Fast Zip Cracker 1.06 (C)1999 Fernando Papa Budzyn.

BETA-A (990326) ***PLEASE DO NOT DISTRIBUTE***

CrackSet=? in FZC.CFG.  Calculating best CrackSet.  Please wait...
Using CrackSet=1

Cracking... demon4                              (logging to FZC.LOG)

The last word tried was "daemon" (line number 1816)
Suspended after 173.1 seconds (2m 53.1s).
Found password!
So, password is demon4. We think we almost passed this stage, but we soon realize that also the two Word documents inside the .zip file are password protected.

We'd better search for some Office document password breaker tool on the Internet.

The first one we find is WFWCD (Word for Windows Password Cracker) R8 by Fauzan Mirza, 1995, but the two documents are created with a more recent version of Word, and this tool is not able to process the files: it quits with "Corrupt document file".

We find another tool called Advanced Office 97 Password Recovery. We decide to try a dictionary attack (rather than the slow brute force and ignorance), and since this tool comes with a built-in English dictionary, we decide to give it a try first, before than using a personal wordlist.

The attack is successful and we find out that the password for "blue wire.doc" is past.

Now we can finally open the document from Word, and see the following text:

Blue Wire contain the following text:
The beginning of eternity
The end of time and space
The beginning of every end,
And the end of every place.
It is followed by three dollars.
We try to solve the riddle: the beginning of the word "eternity" is "e", "e" is also the end of "time" and "space", the beginning of "end", and the end of "place". At the end of it we must add three dollars ("$$$").

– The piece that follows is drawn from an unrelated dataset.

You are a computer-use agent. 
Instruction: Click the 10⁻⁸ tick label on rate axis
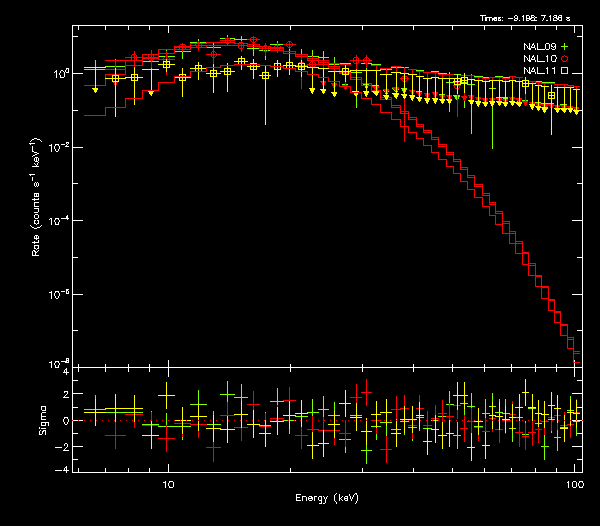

So, if the character "e" has to be repeated for every word, we get eeeee$$$".

We try to go to the page that leads to next stage -- http://www.cyberarmy.com/zebulun/zebulun2/zebulun3/zebulun4/ -- using zebulun4 : eeeee$$$ as username and password, but it doesn't let us in.

May be "time" and "space" which are on the same line must be counted only as one. We try eeee$$$, but that's wrong as well.

Eventually we realize that all the "e"'s must be counted only once, and that the password to the next stage is simply e$$$

"red wire.doc" can't be broken with the English dictionary provided with the cracking tool we used, but as said before, there might be more than one way to pass a level, and you just need to find one. May be curiosity could make us look for the password to break that file too, later.

5. Zebulun 4 - Major of the CyberArmy

A funny thing of this level is that you can read the log file of the chatter bot of zebulun 2: http://www.cyberarmy.com/zebulun/zebulun2/zebulun3/zebulun4/log.shtml

Anyway, this level's challenge starts when you click on the Zebulun 5 button (that opens the page http://www.cyberarmy.com/zebulun/zebulun2/zebulun3/zebulun4/bj.pl). If you're not browsing from a Unix/Linux system, the following message appears:

Hey buddy, this is a Unix challenge. I wont even let you try the test from a
Winblows computer...
So this test requires a Unix/Linux system. Now, accessing that page from Linux would have been the canonical way. I was instead looking for a way to spoof the information provided by my system and my browser to make Windows looks like a *nix system... but then they've changed the game, and I dropped it.

However, I hope that what you have seen so far is enough to show you how to put your knowledge into practice. Your brain is much more than a place to store information.